Thursday, March 28, 2019
Bob Dylan: The Freewheelinù Bob Dylan :: Essays Papers
Bob Dylan The Freewheelin Bob DylanWhen I was growing up, Bob Dylan was more(prenominal) of a name on reputation to me than a person. I knew Peter, Paul & Marys covers of his songs better than I knew his. My parents listen to a lot of folk music--Peter, Paul and Mary, Simon and Garfunkel, the Weavers, Pete Seeger, Woody and Arlo Guthrie-- scarcely somehow Bob Dylan never entered the mix. Even after it somehow filtered into my consciousness that hed written these songs Id known tout ensemble my life, that he was a performer, he remained mysterious. Photographs always seem to show him feeling down, away from the camera, an expression of brooding concentration fixed on his face. When I envisiond the original versions of the songs I knew, like Blowin In the Wind, I wish the covers better. I liked the melody and harmony. Dylans vocal style was a micro too slipshod. It wasnt quite talking but it wasnt quite singing, he boneheaded his words and lasted lines before it felt like they were done, and his timing was off. still its that ambiguity--clear as split pea soup, as they say--that keeps drawing me back. Like the lines that end early, leaving you with the sense that the important part was left unsaid, more is implied by Dylan than said straight out. I keep going back, wanting to hear more, hoping that maybe this time hell finish that thought. Maybe this time Ill get it. except I never quite do. Hes never appealed to me as a singer, but his style and character are unmistakable, his charisma magnetic and powerful. The Freewheelin Bob Dylan was Dylans root album of almost-all original songs, the album that inform his potential and talent to the world, announced the arrival of folk musics poet-prophet. (Friedlander 139) Its pre-electric Dylan, rootsy sounding, just the bit, a guitar, and a harmonica.
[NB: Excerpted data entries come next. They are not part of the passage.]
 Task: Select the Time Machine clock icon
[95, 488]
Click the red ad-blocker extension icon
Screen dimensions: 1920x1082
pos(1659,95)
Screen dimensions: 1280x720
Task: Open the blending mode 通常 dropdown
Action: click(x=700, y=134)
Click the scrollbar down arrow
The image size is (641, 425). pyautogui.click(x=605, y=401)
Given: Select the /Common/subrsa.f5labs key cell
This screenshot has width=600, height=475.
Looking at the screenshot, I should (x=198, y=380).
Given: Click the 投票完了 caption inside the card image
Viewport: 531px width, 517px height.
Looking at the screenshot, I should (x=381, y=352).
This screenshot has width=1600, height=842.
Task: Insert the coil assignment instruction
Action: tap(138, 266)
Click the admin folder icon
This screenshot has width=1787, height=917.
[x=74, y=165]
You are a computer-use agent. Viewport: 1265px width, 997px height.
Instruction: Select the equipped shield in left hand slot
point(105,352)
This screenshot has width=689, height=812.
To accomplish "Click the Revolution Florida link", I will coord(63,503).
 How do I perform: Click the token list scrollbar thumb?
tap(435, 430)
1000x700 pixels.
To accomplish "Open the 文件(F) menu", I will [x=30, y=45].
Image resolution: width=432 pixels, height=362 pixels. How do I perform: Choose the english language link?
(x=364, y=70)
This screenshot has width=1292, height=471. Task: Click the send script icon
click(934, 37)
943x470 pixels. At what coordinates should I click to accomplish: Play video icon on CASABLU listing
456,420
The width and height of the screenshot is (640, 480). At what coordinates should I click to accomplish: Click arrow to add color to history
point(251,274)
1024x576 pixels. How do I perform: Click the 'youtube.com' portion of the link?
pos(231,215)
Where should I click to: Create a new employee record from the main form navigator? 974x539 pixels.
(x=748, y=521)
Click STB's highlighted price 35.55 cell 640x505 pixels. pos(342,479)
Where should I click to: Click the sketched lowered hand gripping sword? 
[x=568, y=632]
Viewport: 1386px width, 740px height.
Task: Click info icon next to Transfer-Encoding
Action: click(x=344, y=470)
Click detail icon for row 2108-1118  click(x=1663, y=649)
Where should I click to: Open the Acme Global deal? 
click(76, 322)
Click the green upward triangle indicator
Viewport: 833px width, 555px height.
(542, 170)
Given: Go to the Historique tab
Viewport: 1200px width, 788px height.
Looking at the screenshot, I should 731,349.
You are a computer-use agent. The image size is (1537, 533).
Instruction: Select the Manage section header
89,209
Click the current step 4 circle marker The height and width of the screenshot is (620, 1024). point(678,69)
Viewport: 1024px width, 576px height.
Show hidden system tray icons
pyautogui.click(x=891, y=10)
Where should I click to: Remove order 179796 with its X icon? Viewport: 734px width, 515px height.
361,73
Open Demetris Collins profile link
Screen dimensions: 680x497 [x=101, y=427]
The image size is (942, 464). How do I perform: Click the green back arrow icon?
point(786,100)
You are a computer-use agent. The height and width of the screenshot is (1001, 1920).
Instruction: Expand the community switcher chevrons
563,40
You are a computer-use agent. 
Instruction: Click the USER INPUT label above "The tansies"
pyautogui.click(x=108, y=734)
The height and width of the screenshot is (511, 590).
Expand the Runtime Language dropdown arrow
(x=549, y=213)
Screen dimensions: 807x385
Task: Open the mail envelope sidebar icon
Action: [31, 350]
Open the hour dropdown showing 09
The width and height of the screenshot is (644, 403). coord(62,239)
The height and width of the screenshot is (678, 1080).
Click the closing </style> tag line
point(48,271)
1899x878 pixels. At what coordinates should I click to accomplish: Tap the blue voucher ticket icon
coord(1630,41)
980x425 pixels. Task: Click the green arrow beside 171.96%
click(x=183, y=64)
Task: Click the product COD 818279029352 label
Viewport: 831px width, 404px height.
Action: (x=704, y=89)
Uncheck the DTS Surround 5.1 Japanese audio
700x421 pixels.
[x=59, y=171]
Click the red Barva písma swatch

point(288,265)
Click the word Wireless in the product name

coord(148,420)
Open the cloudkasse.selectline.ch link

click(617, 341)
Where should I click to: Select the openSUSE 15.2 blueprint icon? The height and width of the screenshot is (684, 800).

That a man could write new songs that sound so tralatitious--songs like Down the course and Talkin World War III Blues arent a far bid from Leadbelly or Jo hn Lee Hooker--is part of the genius, the intrigue, of Bob Dylan. Hes simultaneously traditional and revolutionary. Some songs have achieved this mythic antiquity--sounding like they were written much more than forty years ago--over time. Oxford Town alternates (often mid-line) between Dylans characteristic hoarse, thin mutter and a lower, clearer, more resonant tone reminiscent of Pete Seeger.